Amid widespread dissatisfaction over Tsai's performance, the KMT won control of over two-thirds of the 22 cities and counties while the DPP won only six, down from 13 previously.
That result was expected to hurt Tsai's bid for re-election, but her constant criticism of China and rhetorical defense of Taiwan's sovereignty along with missteps by the KMT and Han have put her in the driver's seat in the presidential poll.
Whether the rebound will extend to the DPP's legislative candidates remains unclear.
Eric Yu (俞振華), an associate research fellow at National Chengchi University's Election Study Center, said the DPP's ability to seize more votes in constituencies lost to the KMT last year will be the decisive factor in its legislative campaign and even Tsai's re-election bid.
Taoyuan, once a KMT stronghold, may have already shifted to the DPP since Cheng Wen-tsan (鄭文燦) assumed office as Taoyuan mayor in 2014, Yu said.
Cheng's performance not only helped Tsai win comfortably over Chu in Taoyuan in the 2016 presidential race, but also made him one of the DPP's few incumbents to win re-election in the mayoral and county chief races late last year, Yu said.
The increase in young people who work in Taipei or New Taipei but live in Taoyuan where housing prices are cheaper may also be changing the voter structure there in a way that hurts the KMT, which has generally been less favored by the younger generation, he said.

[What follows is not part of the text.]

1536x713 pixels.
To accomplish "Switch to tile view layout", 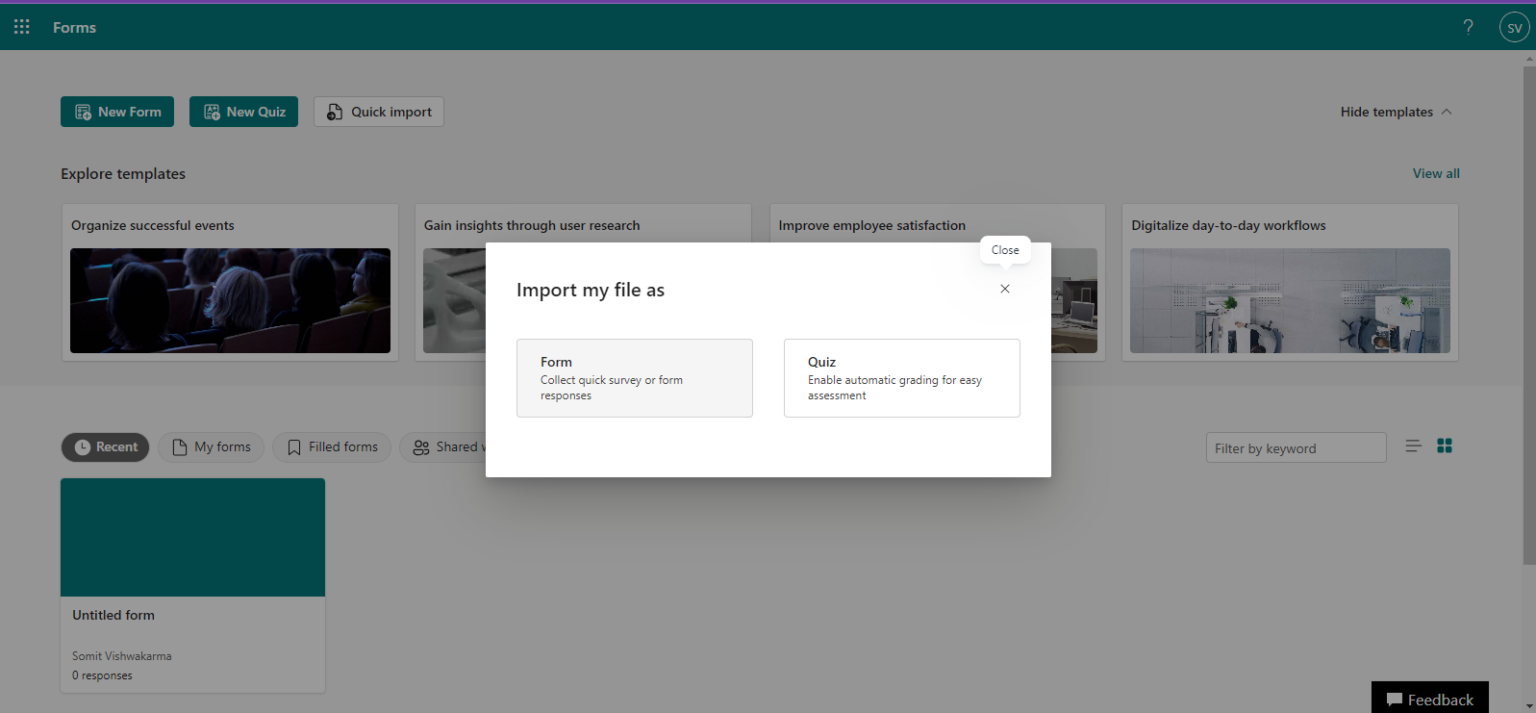I will [1444, 446].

Some believe the KMT may have a better chance of maintaining its traditional advantage in Taipei, but Yu expects the KMT's Han to also have a hard time there because of the reluctance of so-called "blue intellectual voters" to vote for him.
Han, who won the Kaohsiung mayoral race a year ago touting himself as an average Joe, is not favored by many "pan-blue" voters, according to Yu.

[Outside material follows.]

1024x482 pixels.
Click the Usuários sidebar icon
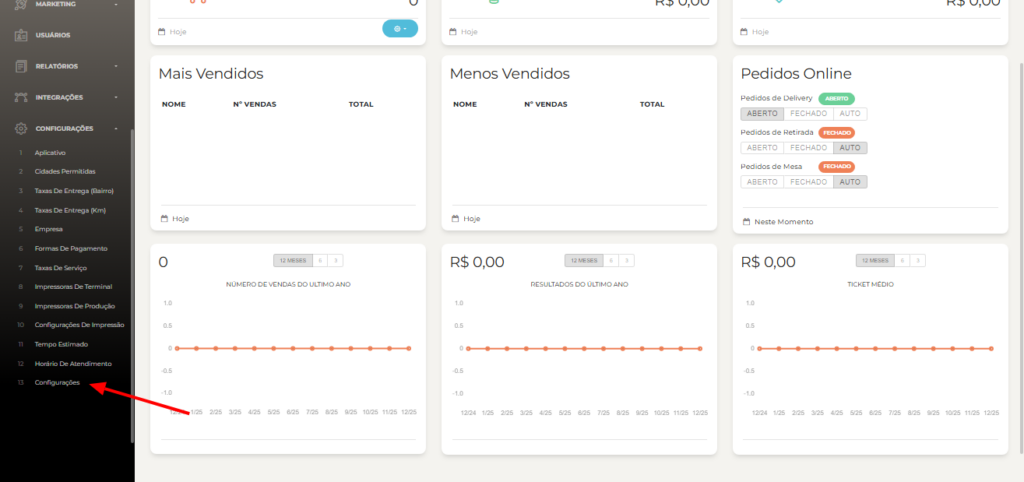click(21, 35)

In central Taiwan, dominated by Taichung City and Changhua County, voters have gone both ways, supporting the DPP in local elections in 2014 and in the presidential and legislative elections in 2016, but voting resoundingly for the KMT in 2018's local polls.

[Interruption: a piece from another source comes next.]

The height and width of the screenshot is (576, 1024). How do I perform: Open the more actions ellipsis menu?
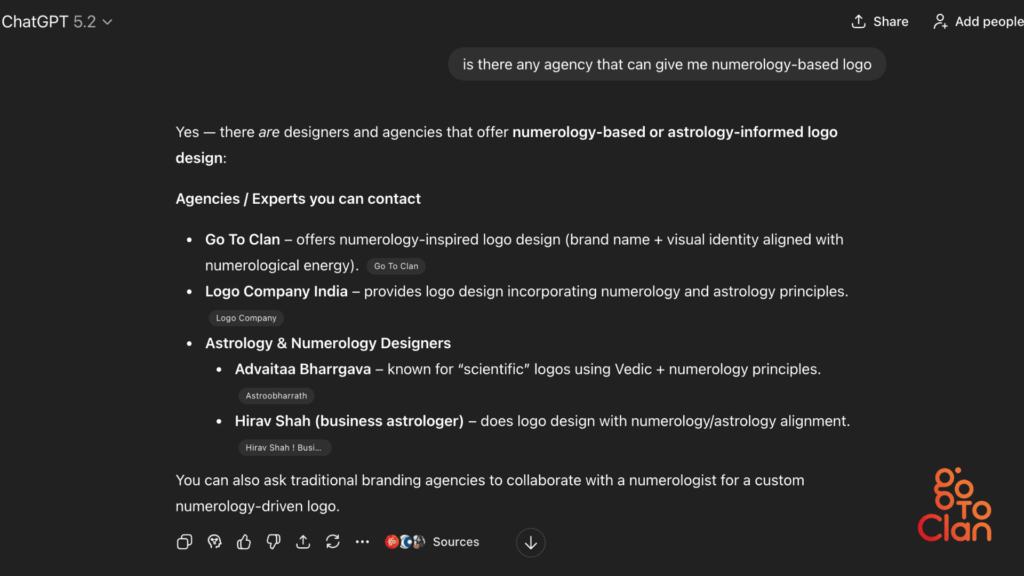(x=361, y=541)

Taichung is now Taiwan's second-largest city, behind only New Taipei, thanks to a continued inflow of new residents, and the changing population structure could result in considerable uncertainty, according to Yu.
In Kaohsiung, Han is likely to lose to Tsai in the city because people there are unhappy with him for seeking the presidency within months after winning the mayoral election.
Chang Yu-tzung (張佑宗), head of the Department of Political Science at National Taiwan University (NTU), contended that many voters are also disappointed with Han's performance in his first year in office, which has hurt their confidence in him.
NTU political science professor Wang Yeh-lih (王業立) argued, however, that voters will hold the government accountable for its performance when voting for the next president.
The KMT's Ma Ying-jeou (馬英九) overwhelmingly defeated the DPP's Frank Hsieh in 2008 after voters were disgruntled with a series of corruption scandals during the previous administration of the DPP's Chen Shui-bian (陳水扁).
It was the same in 2016, when Tsai beat the KMT's Chu after Ma's lackluster performance during his time in office, Wang said.
The public's dissatisfaction with Tsai's performance over her nearly four years in office might give the KMT an advantage in the upcoming presidential race, Wang said.
The KMT's win in the 2018 local elections was also attributed to voter discontent with Tsai, he said, predicting that even if Tsai does win re-election, she will likely receive fewer votes and the DPP will likely win fewer legislative seats than four years ago.